In the records below, find the line containing "Where should I". Output it and every line after it to the end, unchanged, with no pictures.
━━━━━━━━━━━━━━━━━━━━
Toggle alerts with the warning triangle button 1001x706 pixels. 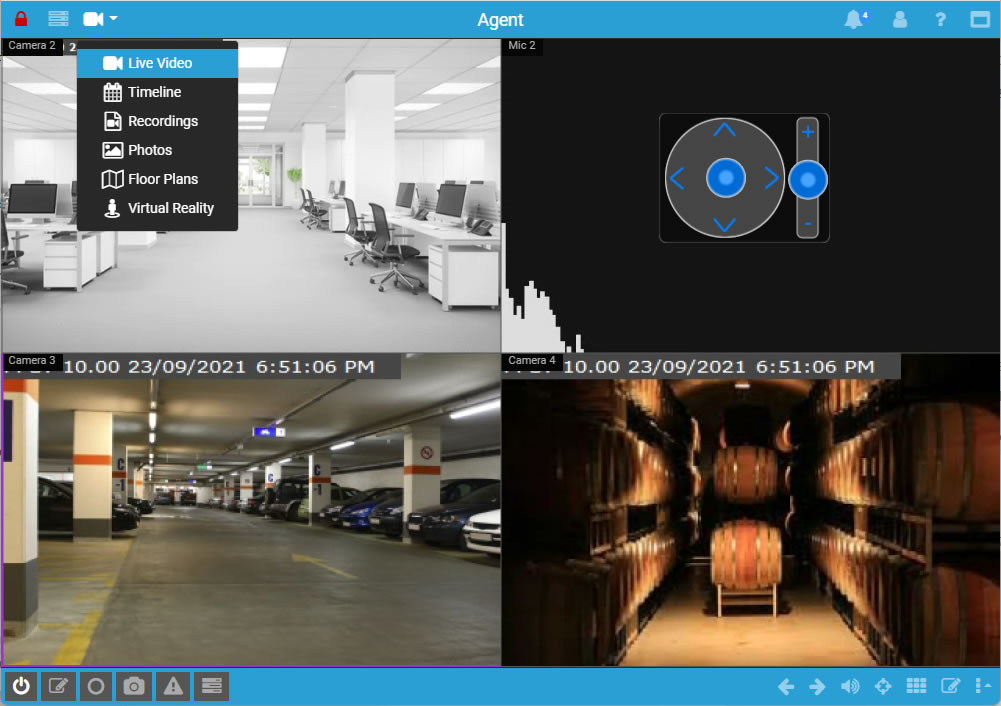[x=172, y=686]
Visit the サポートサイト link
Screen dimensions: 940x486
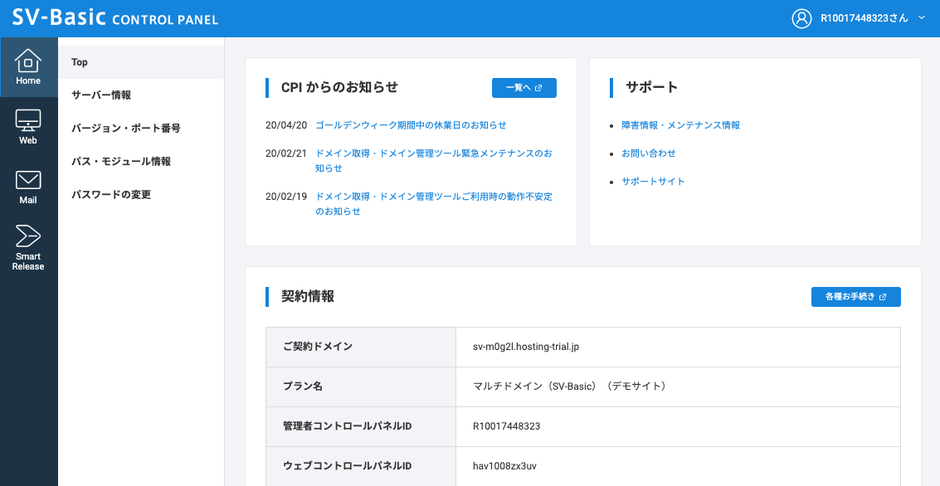653,181
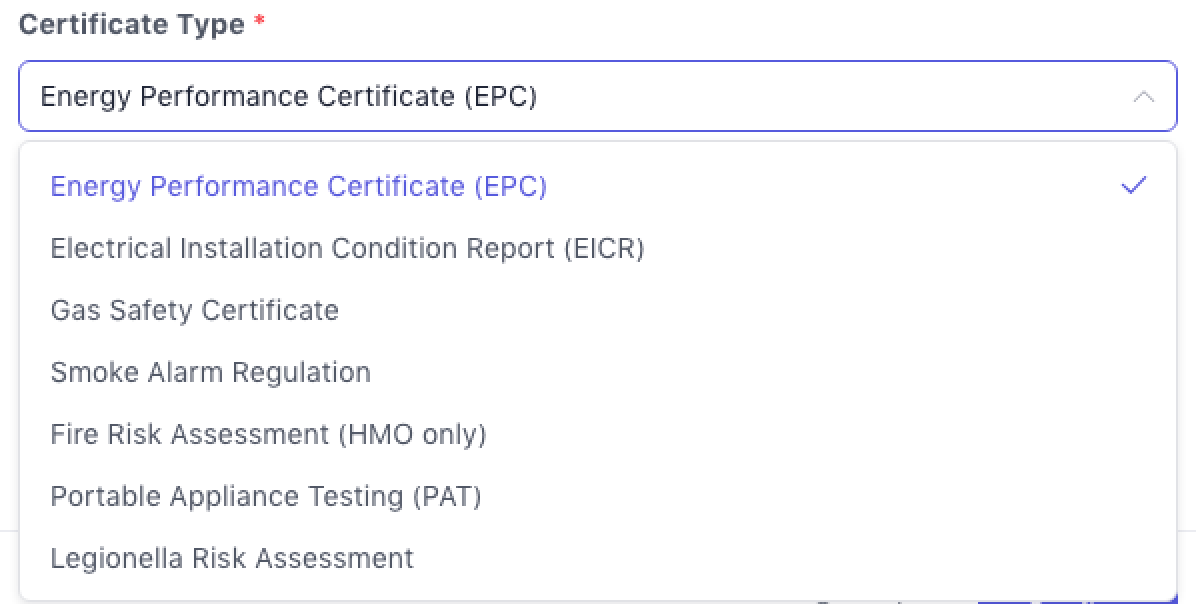The height and width of the screenshot is (604, 1196).
Task: Click the Certificate Type field label
Action: (x=131, y=25)
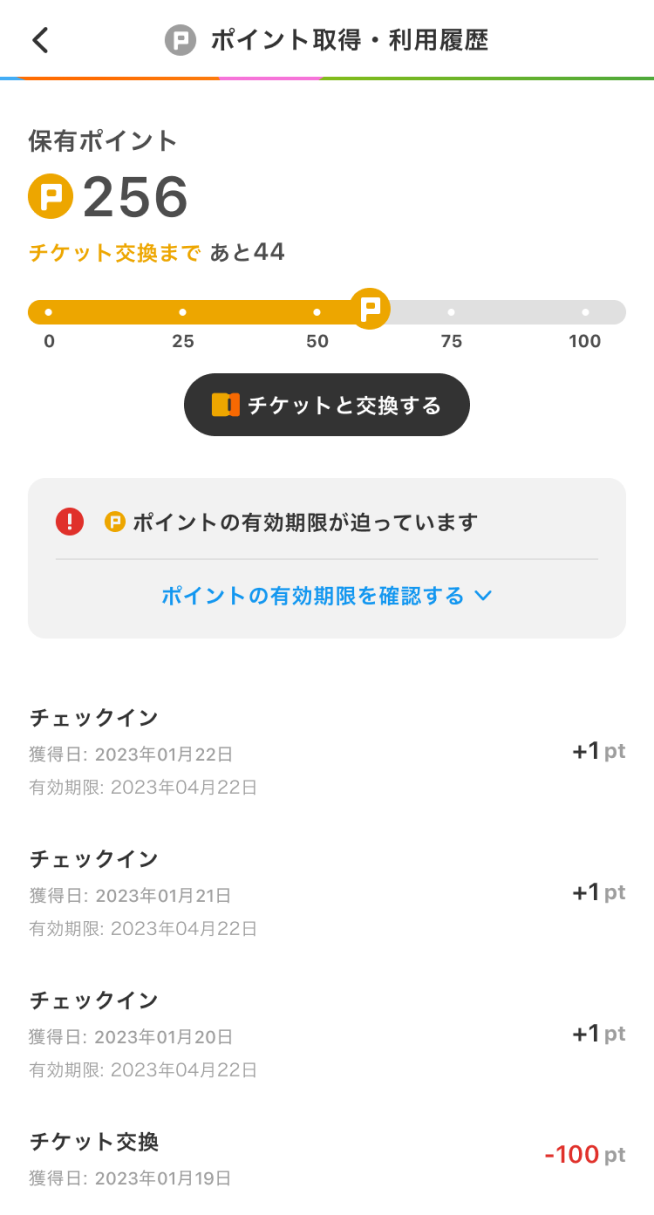654x1215 pixels.
Task: Click the progress bar dot at 75
Action: click(x=451, y=312)
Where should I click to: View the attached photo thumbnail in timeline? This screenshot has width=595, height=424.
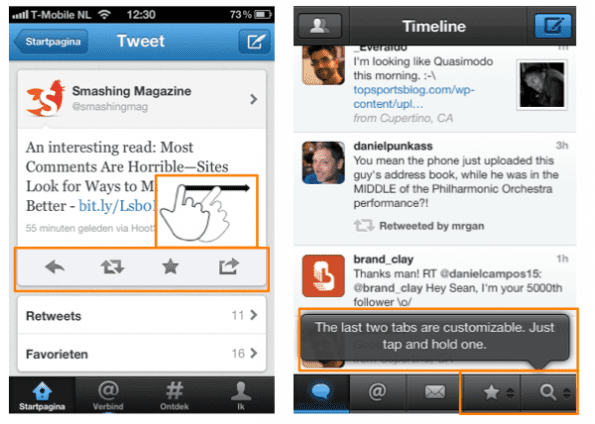(x=542, y=85)
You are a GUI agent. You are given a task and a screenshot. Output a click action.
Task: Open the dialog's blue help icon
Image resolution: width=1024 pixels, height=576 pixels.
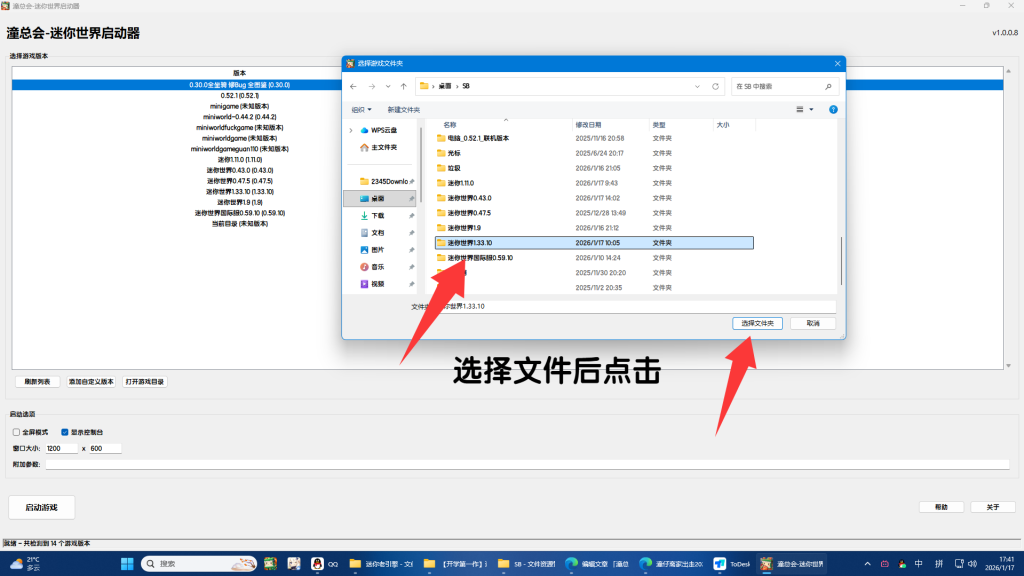833,109
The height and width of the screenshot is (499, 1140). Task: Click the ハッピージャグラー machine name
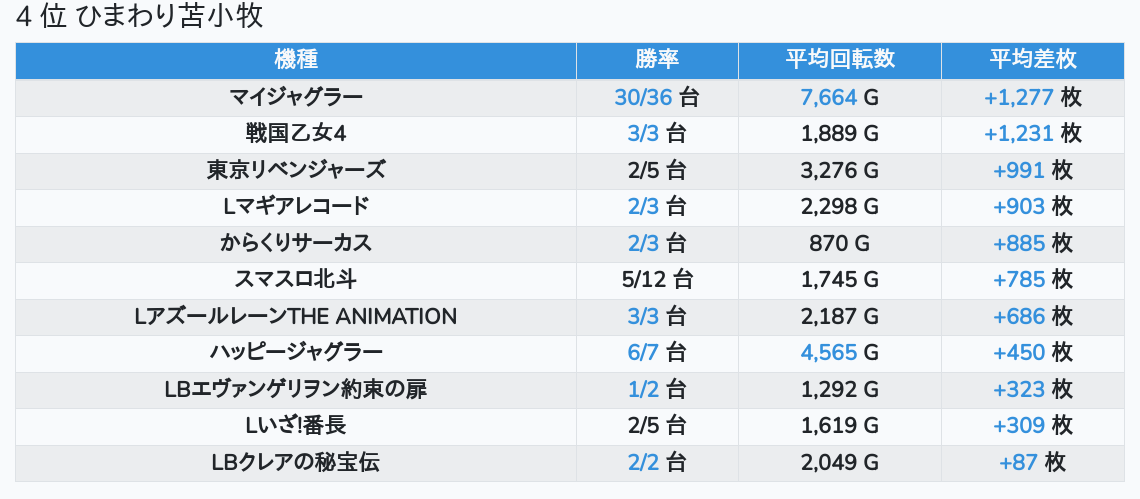[x=295, y=352]
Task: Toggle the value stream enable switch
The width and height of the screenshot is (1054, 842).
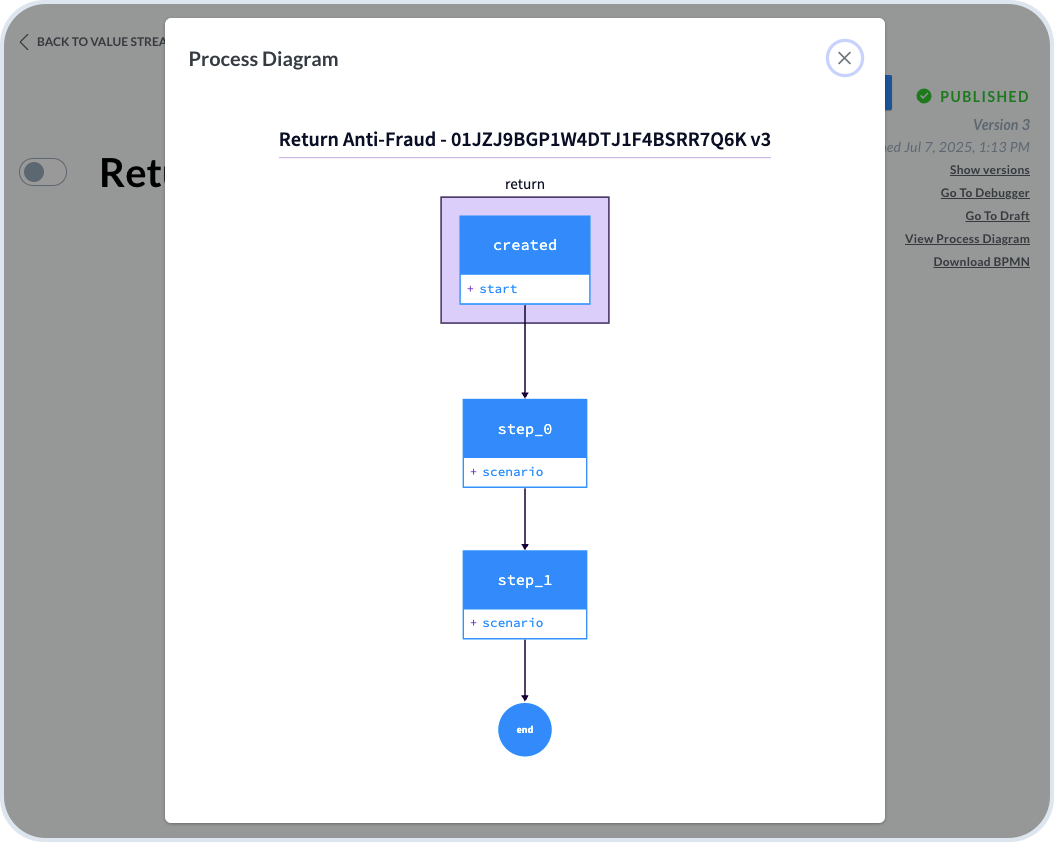Action: point(43,172)
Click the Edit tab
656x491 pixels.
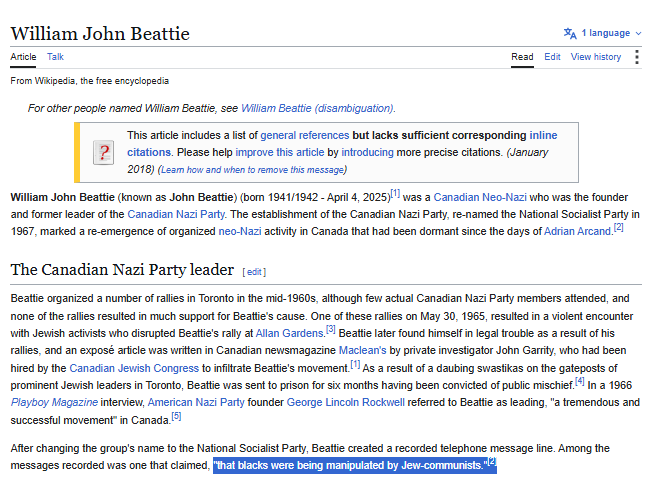click(x=552, y=57)
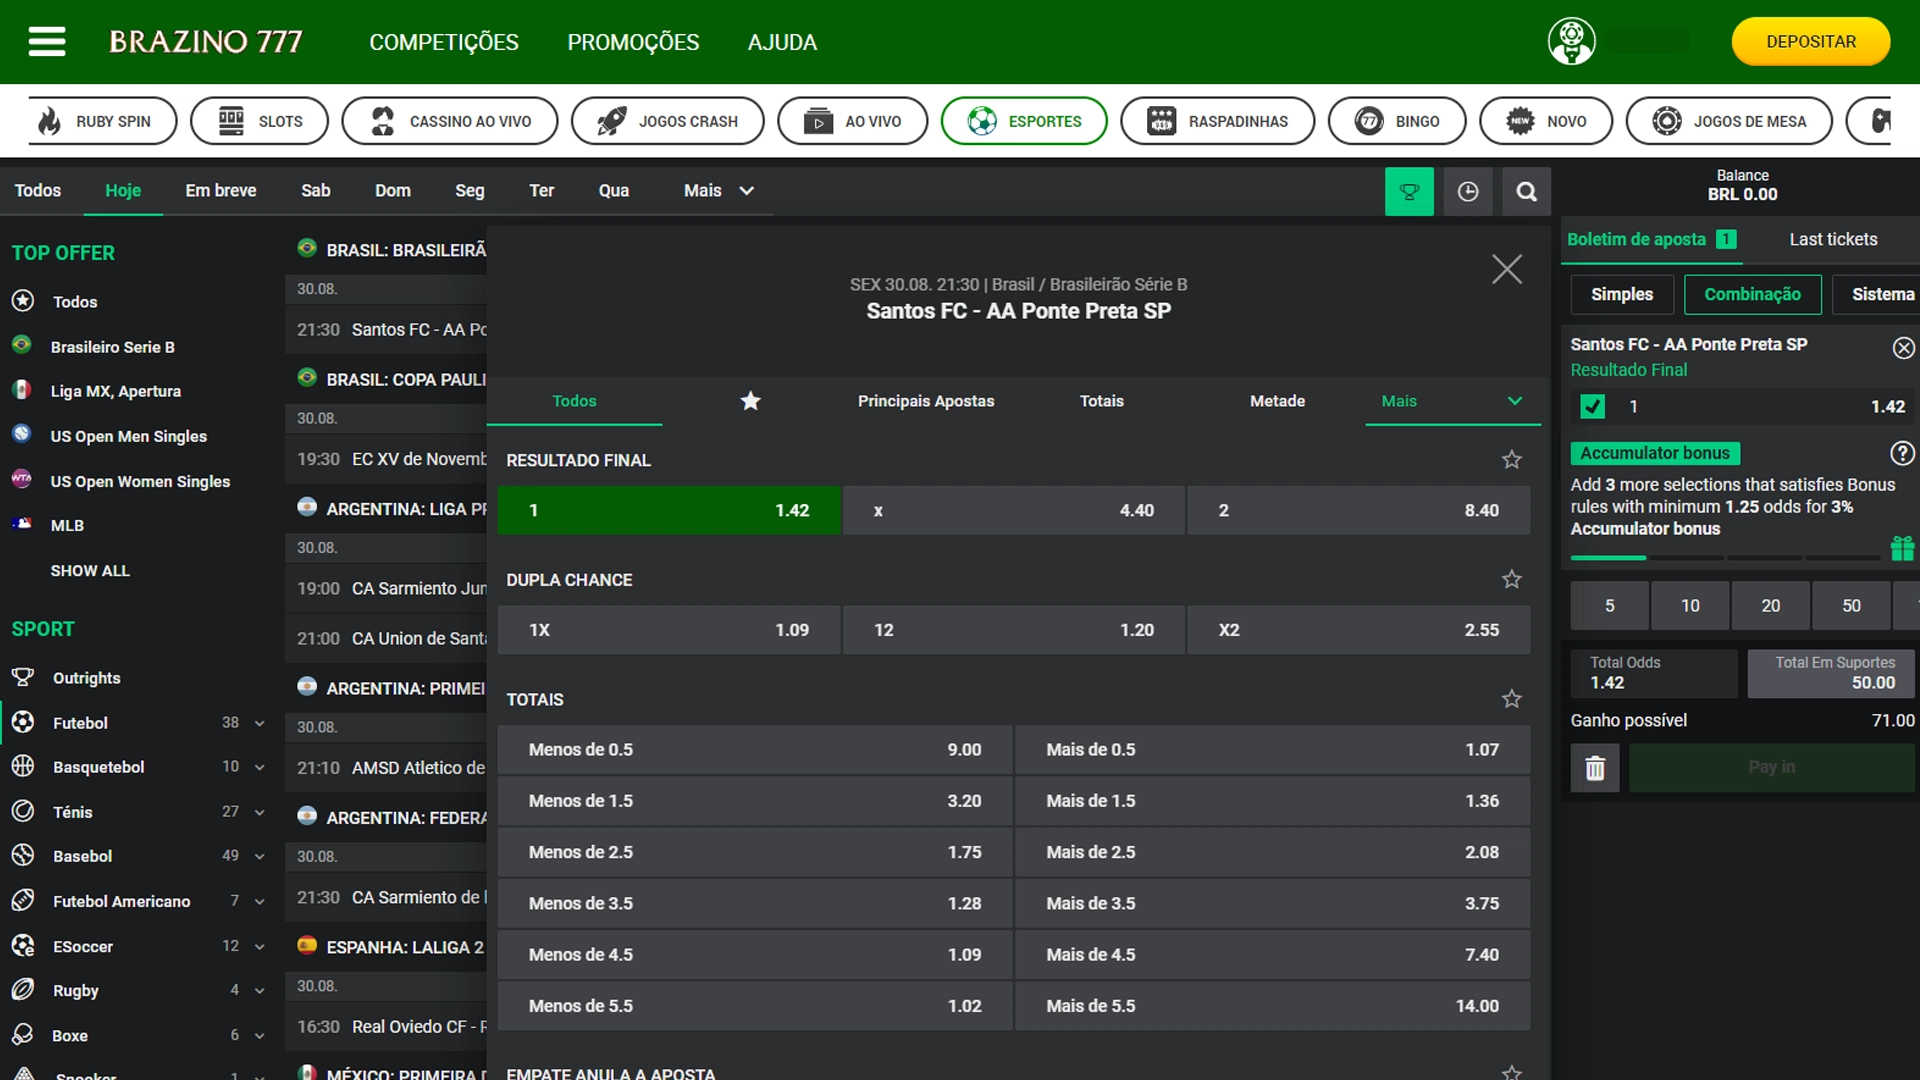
━━━━━━━━━━━━━━━━━━━━
_ANSWER SECTION_
Where should I click to: View the attached photo thumbnail in timeline? This screenshot has width=595, height=424.
(x=542, y=85)
You are a GUI agent. You are given a task and a screenshot. Output a click action.
Task: Open the dialog's blue help icon
Image resolution: width=1024 pixels, height=576 pixels.
833,109
The height and width of the screenshot is (499, 1140). Task: Click the ハッピージャグラー machine name
[x=295, y=352]
Task: Toggle the value stream enable switch
The width and height of the screenshot is (1054, 842).
Action: point(43,172)
Click the Edit tab
656x491 pixels.
click(x=552, y=57)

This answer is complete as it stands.